The school operates as a faith (Roman Catholic) comprehensive School, educating boys mainly from south and central Croydon. It has a history of selection, and (as a selective entry grant-maintained school, and before that as a fee-paying boys' grammar school) has drawn pupils from across London and South East England.

The school has operated selective admissions policies twice in its history, from when it was founded in 1929 until 1977, and more recently from 1991 to 2008. It was, alongside the London Oratory School, one of the last selective entry Catholic comprehensive schools to defy the Schools' Admissions Code by continuing to interview prospective pupils and their parents. There have been no parental interviews since 2008, with the final cohort of boys selected by interview leaving the school in the Summer of 2014.

The school has grown since the end of its selection policy from 700 pupils to over 1000, and was set to grow even more beginning in 2016 (30 additional places).

==History==
The John Fisher School was founded by Peter Emmanuel Amigo, Archbishop of Southwark, in 1929 at Duppas Hill in Croydon, and moved in 1931 to its current premises in Peaks Hill, Purley. It is the only currently-open school named after Saint John Fisher that was founded before his canonization in 1935. This is indicated by the absence of "Saint" from the school name.

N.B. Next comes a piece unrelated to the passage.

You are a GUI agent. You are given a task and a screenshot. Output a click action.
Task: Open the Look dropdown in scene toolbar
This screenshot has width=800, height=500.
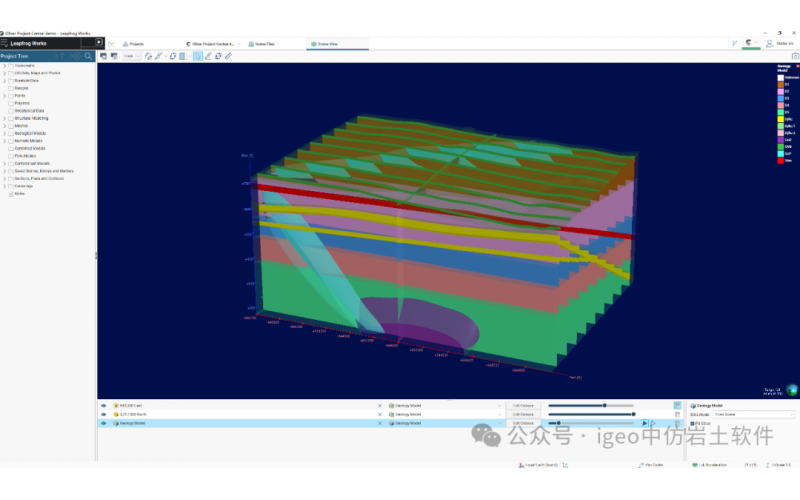(x=130, y=56)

At the start of the 1970s the John Fisher School was a diocesan grammar school with an intake of fee-paying and non-fee-paying children. It had a small number of boarders until 1970 when a decision was made to end this facility. In 1977 it became an all-ability comprehensive school maintained by the London Borough of Sutton.

In 1991, following discussion and a vote by parents, John Fisher was incorporated as a Grant Maintained School and operated a selection policy. Selection into the school was via an interview process involving candidates and their parents (to assess whether the boy and his family's ambitions and ethos were in harmony of those of the school) or by examination (for a minority of academic places). Also, a small number of young men were selected on the basis of musical ability or for sporting promise.

Despite the school selecting all of its pupils it was nominally comprehensive because not all boys were selected purely on academic ability. GM Catholic schools that examined candidates and interviewed potential pupils and their parents were often controversial. In September 2008, the school stopped all forms of selection and became a local voluntary-aided comprehensive school, serving Croydon and Sutton, once more. In 2003, John Fisher School became a specialist sports college and construction began on a £1.2 million sports hall opened by Sir Bobby Robson.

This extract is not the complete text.